What is needed here is an exact repetition of the records below, beginning at the line that has "Select the Variables" and stopping after the line that has "Viewport: 1919px width, 906px height.".

+++ RECORDS FOR THIS TASK

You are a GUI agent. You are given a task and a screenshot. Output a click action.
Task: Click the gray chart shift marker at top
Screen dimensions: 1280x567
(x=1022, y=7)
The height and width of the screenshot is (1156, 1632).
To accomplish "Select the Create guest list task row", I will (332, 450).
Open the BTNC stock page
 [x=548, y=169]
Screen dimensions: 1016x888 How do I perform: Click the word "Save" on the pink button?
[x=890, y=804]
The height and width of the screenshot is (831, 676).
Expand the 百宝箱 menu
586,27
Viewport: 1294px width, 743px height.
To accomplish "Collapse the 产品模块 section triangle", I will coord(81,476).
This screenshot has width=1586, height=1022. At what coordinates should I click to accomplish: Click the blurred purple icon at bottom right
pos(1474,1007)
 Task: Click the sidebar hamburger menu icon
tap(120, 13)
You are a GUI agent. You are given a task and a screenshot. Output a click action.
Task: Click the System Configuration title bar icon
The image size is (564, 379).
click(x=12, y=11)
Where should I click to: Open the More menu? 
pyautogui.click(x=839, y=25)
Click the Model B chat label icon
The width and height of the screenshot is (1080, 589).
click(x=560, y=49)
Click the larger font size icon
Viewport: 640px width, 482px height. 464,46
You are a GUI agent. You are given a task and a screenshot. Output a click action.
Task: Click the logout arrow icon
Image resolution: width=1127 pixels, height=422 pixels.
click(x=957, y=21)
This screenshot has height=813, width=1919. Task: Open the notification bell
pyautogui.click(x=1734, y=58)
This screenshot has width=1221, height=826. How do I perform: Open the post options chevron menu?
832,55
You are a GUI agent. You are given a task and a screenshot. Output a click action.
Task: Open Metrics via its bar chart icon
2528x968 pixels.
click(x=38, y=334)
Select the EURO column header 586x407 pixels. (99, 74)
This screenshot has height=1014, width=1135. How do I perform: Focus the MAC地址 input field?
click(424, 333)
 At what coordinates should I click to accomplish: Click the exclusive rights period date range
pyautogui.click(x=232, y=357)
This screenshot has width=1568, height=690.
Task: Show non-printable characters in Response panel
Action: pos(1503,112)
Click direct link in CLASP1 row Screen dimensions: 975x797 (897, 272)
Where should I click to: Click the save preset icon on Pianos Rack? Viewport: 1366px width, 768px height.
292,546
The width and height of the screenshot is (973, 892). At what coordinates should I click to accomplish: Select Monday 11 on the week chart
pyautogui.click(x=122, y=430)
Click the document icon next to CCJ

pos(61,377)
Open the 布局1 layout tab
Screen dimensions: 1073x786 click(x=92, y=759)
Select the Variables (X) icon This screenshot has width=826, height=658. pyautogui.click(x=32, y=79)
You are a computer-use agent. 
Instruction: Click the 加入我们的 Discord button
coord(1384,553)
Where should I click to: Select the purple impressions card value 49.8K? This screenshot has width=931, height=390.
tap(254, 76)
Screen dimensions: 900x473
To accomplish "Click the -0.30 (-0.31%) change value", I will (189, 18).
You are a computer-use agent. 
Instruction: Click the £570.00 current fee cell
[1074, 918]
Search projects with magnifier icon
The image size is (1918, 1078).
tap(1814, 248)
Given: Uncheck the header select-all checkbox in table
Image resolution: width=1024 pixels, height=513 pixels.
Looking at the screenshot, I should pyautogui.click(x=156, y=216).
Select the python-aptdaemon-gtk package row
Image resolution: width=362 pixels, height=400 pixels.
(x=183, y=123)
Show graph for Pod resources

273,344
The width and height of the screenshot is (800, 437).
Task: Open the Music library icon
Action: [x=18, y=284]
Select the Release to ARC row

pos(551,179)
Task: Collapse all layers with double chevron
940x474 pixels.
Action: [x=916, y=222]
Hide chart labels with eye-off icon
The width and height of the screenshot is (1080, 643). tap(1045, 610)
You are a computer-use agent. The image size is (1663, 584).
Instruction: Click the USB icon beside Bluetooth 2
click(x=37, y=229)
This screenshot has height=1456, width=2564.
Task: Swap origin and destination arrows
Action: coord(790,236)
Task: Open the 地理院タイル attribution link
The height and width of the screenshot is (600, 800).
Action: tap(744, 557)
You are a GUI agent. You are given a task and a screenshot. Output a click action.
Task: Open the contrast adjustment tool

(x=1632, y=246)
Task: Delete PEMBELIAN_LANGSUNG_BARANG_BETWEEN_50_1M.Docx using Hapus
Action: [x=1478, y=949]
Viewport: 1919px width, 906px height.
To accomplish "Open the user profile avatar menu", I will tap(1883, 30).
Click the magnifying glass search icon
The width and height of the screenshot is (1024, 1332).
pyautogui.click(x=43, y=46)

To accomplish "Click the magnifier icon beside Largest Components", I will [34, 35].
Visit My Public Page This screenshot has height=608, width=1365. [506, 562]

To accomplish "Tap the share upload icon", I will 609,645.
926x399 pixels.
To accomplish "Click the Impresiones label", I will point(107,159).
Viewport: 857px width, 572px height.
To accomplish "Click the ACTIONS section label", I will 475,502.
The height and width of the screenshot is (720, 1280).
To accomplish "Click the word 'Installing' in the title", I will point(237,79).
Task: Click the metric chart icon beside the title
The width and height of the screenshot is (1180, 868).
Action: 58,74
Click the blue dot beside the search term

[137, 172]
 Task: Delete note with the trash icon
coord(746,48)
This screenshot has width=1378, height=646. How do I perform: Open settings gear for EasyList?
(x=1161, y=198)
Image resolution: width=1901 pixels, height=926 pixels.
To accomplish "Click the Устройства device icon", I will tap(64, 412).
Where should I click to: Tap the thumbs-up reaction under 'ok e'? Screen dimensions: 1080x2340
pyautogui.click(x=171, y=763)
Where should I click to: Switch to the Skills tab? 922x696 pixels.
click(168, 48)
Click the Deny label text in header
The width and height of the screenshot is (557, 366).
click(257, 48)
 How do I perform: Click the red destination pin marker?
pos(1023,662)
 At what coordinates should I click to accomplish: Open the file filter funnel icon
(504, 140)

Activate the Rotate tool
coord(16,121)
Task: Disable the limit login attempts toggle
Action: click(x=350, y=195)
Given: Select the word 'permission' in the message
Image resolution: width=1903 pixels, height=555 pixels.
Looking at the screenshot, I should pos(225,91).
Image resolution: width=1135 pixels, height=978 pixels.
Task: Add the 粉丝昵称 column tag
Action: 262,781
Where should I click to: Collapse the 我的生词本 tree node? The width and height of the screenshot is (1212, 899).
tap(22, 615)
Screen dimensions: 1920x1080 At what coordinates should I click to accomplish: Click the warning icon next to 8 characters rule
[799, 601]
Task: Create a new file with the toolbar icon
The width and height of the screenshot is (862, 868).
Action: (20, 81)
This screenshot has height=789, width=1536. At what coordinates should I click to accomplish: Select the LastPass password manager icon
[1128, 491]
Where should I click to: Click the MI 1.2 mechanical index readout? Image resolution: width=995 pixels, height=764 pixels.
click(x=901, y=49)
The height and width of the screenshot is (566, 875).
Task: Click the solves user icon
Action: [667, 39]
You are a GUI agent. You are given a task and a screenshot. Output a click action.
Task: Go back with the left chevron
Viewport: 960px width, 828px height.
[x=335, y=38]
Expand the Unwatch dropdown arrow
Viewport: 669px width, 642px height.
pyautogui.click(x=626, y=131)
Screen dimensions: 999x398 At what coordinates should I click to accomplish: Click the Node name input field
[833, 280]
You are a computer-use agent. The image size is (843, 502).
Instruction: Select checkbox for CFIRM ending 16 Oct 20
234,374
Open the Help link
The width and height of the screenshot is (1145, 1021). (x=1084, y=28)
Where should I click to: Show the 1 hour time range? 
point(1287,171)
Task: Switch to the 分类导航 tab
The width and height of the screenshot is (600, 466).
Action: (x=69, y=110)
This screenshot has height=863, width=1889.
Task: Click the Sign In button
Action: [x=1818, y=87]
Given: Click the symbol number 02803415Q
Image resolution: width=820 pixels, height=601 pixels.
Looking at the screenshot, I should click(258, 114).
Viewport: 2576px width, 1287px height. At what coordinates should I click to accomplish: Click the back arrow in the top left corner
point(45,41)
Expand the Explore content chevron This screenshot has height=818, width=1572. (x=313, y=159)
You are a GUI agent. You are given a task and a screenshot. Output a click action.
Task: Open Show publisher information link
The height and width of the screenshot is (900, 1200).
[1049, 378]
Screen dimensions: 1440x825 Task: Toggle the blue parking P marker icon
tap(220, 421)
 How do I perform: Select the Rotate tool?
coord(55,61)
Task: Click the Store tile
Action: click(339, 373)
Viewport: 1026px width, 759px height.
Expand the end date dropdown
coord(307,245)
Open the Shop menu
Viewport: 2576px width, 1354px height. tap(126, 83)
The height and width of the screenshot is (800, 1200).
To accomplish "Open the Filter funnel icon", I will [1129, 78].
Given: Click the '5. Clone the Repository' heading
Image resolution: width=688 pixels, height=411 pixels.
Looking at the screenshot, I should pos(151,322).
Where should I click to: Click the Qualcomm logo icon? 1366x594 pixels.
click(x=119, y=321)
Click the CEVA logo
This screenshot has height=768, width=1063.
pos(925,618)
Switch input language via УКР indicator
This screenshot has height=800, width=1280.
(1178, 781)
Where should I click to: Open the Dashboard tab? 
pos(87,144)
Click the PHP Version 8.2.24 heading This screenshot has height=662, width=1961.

++++++

SOLUTION
Select the Variables (X) icon This screenshot has width=826, height=658. pyautogui.click(x=32, y=79)
You are a computer-use agent. 
Instruction: Click the 加入我们的 Discord button
coord(1384,553)
Where should I click to: Select the purple impressions card value 49.8K? This screenshot has width=931, height=390.
tap(254, 76)
Screen dimensions: 900x473
To accomplish "Click the -0.30 (-0.31%) change value", I will (189, 18).
You are a computer-use agent. 
Instruction: Click the £570.00 current fee cell
[1074, 918]
Search projects with magnifier icon
The image size is (1918, 1078).
tap(1814, 248)
Given: Uncheck the header select-all checkbox in table
Image resolution: width=1024 pixels, height=513 pixels.
Looking at the screenshot, I should pyautogui.click(x=156, y=216).
Select the python-aptdaemon-gtk package row
Image resolution: width=362 pixels, height=400 pixels.
(x=183, y=123)
Show graph for Pod resources

273,344
The width and height of the screenshot is (800, 437).
Task: Open the Music library icon
Action: [x=18, y=284]
Select the Release to ARC row

pos(551,179)
Task: Collapse all layers with double chevron
940x474 pixels.
Action: [x=916, y=222]
Hide chart labels with eye-off icon
The width and height of the screenshot is (1080, 643). tap(1045, 610)
You are a computer-use agent. The image size is (1663, 584).
Instruction: Click the USB icon beside Bluetooth 2
click(x=37, y=229)
This screenshot has height=1456, width=2564.
Task: Swap origin and destination arrows
Action: coord(790,236)
Task: Open the 地理院タイル attribution link
The height and width of the screenshot is (600, 800).
Action: tap(744, 557)
You are a GUI agent. You are given a task and a screenshot. Output a click action.
Task: Open the contrast adjustment tool

(x=1632, y=246)
Task: Delete PEMBELIAN_LANGSUNG_BARANG_BETWEEN_50_1M.Docx using Hapus
Action: [x=1478, y=949]
Viewport: 1919px width, 906px height.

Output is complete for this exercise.